• **Выбранный отрывок**

Перед домом находился палисадник, огороженный темно-красным штакетником с резным верхом. Здесь росли рябины, сосны, кусты сирени и две березы, между которыми висели качели для детей. До сих пор запах цветущей сирени из детства — мой любимый запах… За домом стояли баня с двумя предбанниками и дровяник, дальше начинался сад. Между яблонями укрылись ульи и домик, где хранилось все необходимое для ухода за пчелами: рамки, сетки, дымарь. В уголке сада между двумя соснами были посажены лесные ягоды: брусника, черника, земляника, клюква, малина. Мы, дети, очень любили этот уголок. За садом выстроились сарай, амбар и житница. Был у нас и хороший погреб для хранения летом молока, мяса, масла. В конце зимы его заполняли кусками льда. Погреб был с крышей, дверью, вниз вела лестница.

"Не по дому господин, а дом по господину"

Папа был труженик: он умел пахать, косить, делать сани, плести корзины и лапти, шить обувь. Для того, чтобы сшить хорошие сапоги, говорил папа, сапожник должен знать 99 операций. Вопреки расхожему мнению, что "сапожник ходит без сапог", наша семья носила удобную красивую обувь, которую шил папа. Слова "пьет как сапожник" тоже были не про папу и вызывали у меня удивление. В деревне папу уважали, звали по имени-отчеству, он был церковным старостой. Папа был умным, трудолюбивым, умел слушать собеседника, понимал добрую шутку. В доме никогда не употребляли бранных выражений, даже слов "дурак" и "черт".

"Хозяюшка в дому — оладышек в меду"

Дом содержался в чистоте и порядке: мама вставала рано утром, кормила животных, доила корову, топила русскую печь, готовила завтрак, обед и ужин. Я и сейчас удивляюсь, как только мама успевала все сделать. Она была хорошей хозяйкой: готовила, вязала, вышивала, косила, помогала папе в сапожном деле, обшивала всю семью. Папе и моему старшему брату она шила рубашки и штаны, нам с сестрой — платья, белье и даже пальто. А папе с мамой пальто шили настоящие портные и жили в это время у нас. Потом шли обшивать соседей и жили уже у них. Конечно, пока мы были маленькие, маме трудно было управляться одной, поэтому на лето брали работницу. Работала она вместе с мамой, ели мы за одним столом, жили как одна семья. Я помню двух таких женщин-карелочек, Шуру и Лену, работавших у нас в разное время. Приезжая на заработки, они старались попасть именно в наш дом.

А еще мама хорошо знала Библию, и в праздничные дни рассказывала соседкам разные истории из Книги книг. Рассказывала как сказительница, протяжным голосом. Мама знала много сказок и стихов, помнила наизусть молитвы и нас учила. В церковь она ходила к обедне, а мы, стоя на службе с утра, ждали, когда мама придет и принесет нам испеченные рано утром пирожки.

Папа очень жалел и берег маму. Они жили в большом согласии и были для нас идеальным примером семейной жизни. Мы очень любили своих родителей и слушались их безпрекословно.

"Пришла беда — отворяй ворота"

• **Задание**
Проверьте, согласуются ли с выбранным отрывком утверждения (a) обувь для семьи шил папа, (b) погреб заполняли льдом в начале осени и (c) работницу брали на лето. Для каждого дайте ответ «да» или «нет» и точную цитату, которая это решает. Приведённые далее строки никак не связаны с выбранным отрывком.

• **Фрагмент источника**

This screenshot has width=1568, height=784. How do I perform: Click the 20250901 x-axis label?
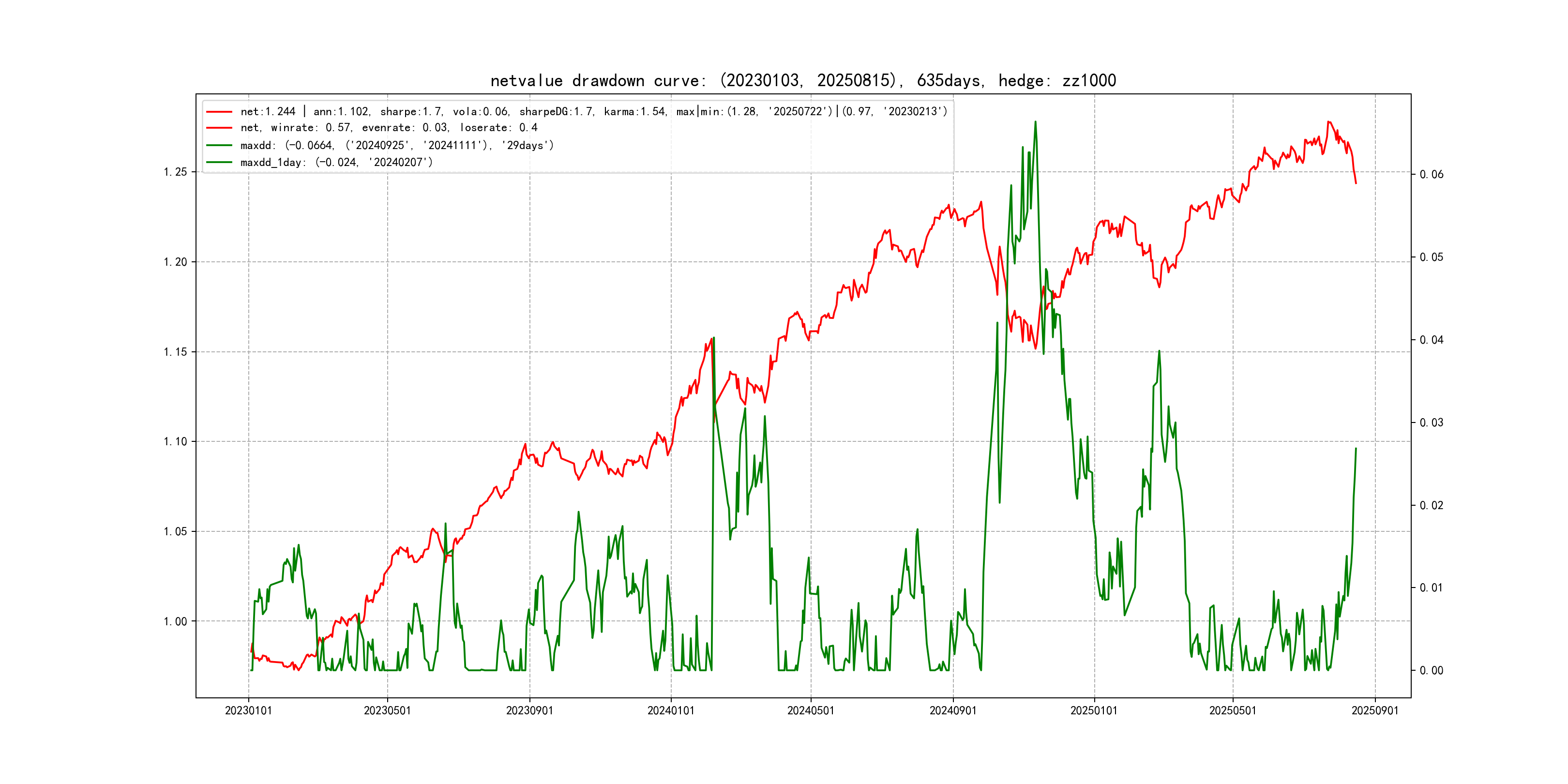[1375, 711]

• **Выполненное задание**
(a) Да: «наша семья носила удобную красивую обувь, которую шил папа».
(b) Нет: «В конце зимы его заполняли кусками льда».
(c) Да: «поэтому на лето брали работницу».